# The task:
Return every line from the one with "Click the tail" through the one with "Task: Open Promoted", inclusive, exactly as it appears below.

# Raw data:
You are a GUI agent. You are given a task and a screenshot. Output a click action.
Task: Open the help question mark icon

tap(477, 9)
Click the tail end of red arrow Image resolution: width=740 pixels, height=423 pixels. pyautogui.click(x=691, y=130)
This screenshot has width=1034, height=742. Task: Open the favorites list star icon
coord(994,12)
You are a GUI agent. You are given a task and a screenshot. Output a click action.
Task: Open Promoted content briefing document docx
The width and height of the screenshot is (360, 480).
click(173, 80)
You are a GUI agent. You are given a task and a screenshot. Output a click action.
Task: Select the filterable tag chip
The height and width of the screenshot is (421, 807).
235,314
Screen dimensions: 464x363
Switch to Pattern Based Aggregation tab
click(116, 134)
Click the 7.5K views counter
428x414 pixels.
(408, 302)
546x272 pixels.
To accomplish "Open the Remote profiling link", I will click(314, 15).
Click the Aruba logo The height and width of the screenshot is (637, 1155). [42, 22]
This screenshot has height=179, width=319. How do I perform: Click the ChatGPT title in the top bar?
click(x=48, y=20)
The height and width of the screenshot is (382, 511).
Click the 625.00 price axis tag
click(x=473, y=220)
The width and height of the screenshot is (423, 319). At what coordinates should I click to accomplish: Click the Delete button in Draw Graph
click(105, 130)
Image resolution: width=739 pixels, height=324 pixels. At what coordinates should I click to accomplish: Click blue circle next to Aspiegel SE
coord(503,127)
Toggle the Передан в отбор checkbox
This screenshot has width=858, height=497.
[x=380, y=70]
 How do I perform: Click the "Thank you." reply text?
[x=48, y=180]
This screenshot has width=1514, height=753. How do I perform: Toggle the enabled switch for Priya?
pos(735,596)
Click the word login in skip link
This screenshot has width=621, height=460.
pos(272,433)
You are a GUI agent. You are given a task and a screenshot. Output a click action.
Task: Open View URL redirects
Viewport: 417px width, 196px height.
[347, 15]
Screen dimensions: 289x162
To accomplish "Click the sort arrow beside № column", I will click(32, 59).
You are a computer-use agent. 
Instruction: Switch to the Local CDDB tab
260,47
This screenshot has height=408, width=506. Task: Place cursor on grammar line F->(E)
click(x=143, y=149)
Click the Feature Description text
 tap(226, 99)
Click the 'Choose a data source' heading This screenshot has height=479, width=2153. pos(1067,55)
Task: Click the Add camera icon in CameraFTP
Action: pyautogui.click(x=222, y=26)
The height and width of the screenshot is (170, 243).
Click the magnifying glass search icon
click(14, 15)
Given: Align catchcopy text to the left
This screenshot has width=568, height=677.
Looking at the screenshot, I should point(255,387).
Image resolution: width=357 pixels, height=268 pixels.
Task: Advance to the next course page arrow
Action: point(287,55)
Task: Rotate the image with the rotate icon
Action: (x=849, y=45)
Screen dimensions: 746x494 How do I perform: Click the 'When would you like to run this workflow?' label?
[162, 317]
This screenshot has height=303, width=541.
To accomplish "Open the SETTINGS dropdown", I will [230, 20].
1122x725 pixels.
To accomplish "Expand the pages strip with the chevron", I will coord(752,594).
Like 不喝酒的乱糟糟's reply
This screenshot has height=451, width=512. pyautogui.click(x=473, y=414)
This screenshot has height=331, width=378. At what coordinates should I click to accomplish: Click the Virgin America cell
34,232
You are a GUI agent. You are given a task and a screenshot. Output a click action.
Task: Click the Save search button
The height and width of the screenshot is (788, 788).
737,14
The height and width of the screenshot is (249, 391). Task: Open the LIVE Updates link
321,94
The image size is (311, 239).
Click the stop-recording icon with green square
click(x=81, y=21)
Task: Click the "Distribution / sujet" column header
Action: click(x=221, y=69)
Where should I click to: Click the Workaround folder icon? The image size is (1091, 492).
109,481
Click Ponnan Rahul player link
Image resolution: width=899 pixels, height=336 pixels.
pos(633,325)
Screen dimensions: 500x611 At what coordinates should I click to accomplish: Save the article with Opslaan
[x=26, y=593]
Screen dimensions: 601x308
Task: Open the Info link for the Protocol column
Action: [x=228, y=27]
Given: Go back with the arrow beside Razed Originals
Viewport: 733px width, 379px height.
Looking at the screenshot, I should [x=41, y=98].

# Answer to this problem:
Click the tail end of red arrow Image resolution: width=740 pixels, height=423 pixels. pyautogui.click(x=691, y=130)
This screenshot has width=1034, height=742. Task: Open the favorites list star icon
coord(994,12)
You are a GUI agent. You are given a task and a screenshot. Output a click action.
Task: Open Promoted content briefing document docx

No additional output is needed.